Australians’ willingness to follow lockdown regulations and social distancing guidelines during the COVID-19 pandemic has been a key factor in our relatively low death toll from the disease. But new findings on generational divides over personal freedoms vs the law may indicate challenges ahead as the nation moves into the recovery phase.
Australians’ willingness to follow lockdown regulations and social distancing guidelines during the COVID-19 pandemic has been a key factor in our relatively low death toll from the disease. But new findings on generational divides over personal freedoms vs the law may indicate challenges ahead as the nation moves into the recovery phase.

As part of its commitment to helping business and government understand Australians’ values, behaviour and circumstances, Roy Morgan surveys thousands of Australians each year. Its latest findings show that while the vast majority of Australians don’t place personal freedoms ahead of the law, there is a major difference between generations.
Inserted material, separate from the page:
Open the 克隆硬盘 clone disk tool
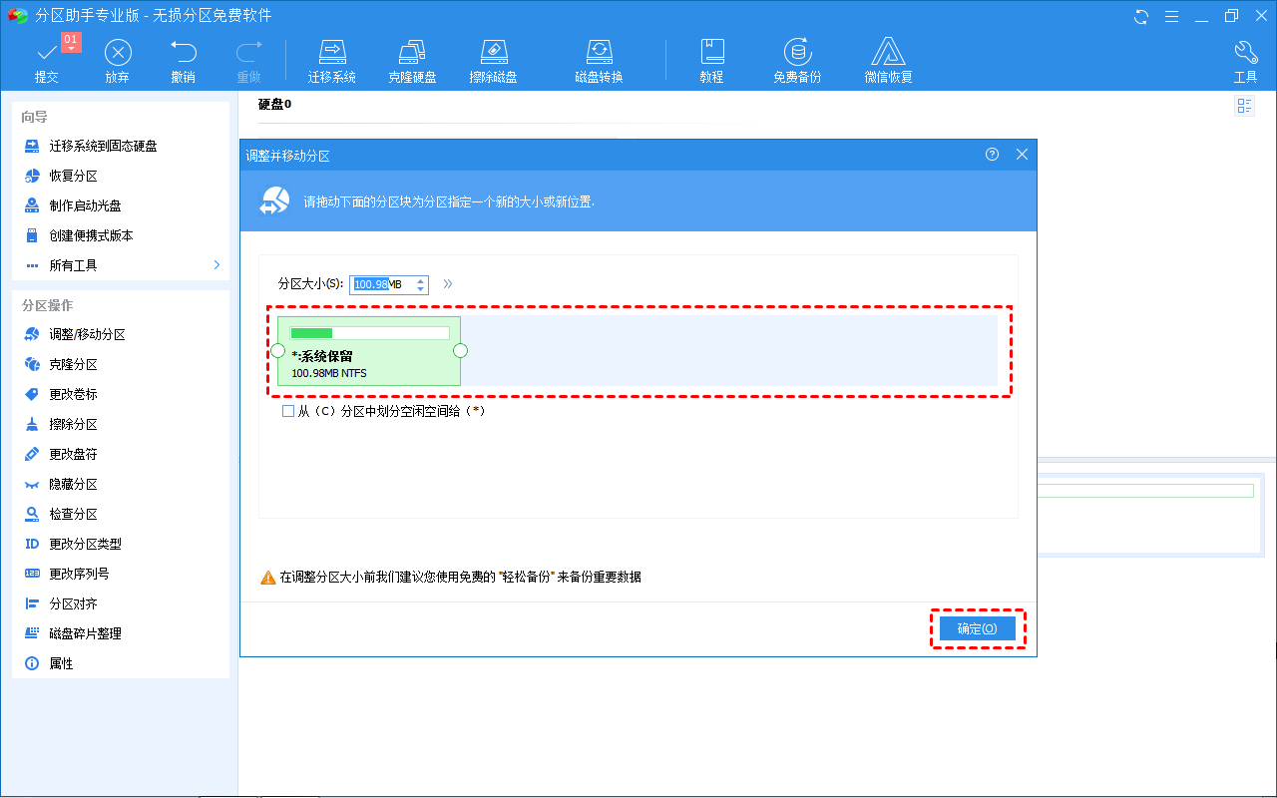 [412, 60]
Overall, almost a quarter (24.7%) of Australians agreed with the statement ‘Freedom is more important than the law’ in March, as the effects of the pandemic were starting to really be felt. But behind that average lies a big gap in attitudes across different ages. 

Among Pre-Boomers (born before 1946), fewer than 1 in 7 (13.6%) placed freedom ahead of the law and among Baby Boomers (born 1946-1960) it was fewer than 1 in 6 (15.4%). But among Gen Z (born 1991-2006) more than 1 in 3 (35%) said freedom takes priority.  

Michele Levine, CEO of Roy Morgan, says:

“There are certain issues, such as concerns about loss of privacy associated with new technology where we see far less variance across generations — in that instance the vast majority of Australians share that concern, with Baby Boomers just two percentage points above the 70.5% overall average, and Gen Z less than three points below it.

“But on the issue of freedom versus the law, we see significant differences by age. This is also the case when it comes to agreeing or disagreeing with the statement, ‘I like to be with a crowd of people’: while overall 19% of people feel that way, agreement is almost twice as high among Gen Z as among Baby Boomers (29.2% vs 15.5%).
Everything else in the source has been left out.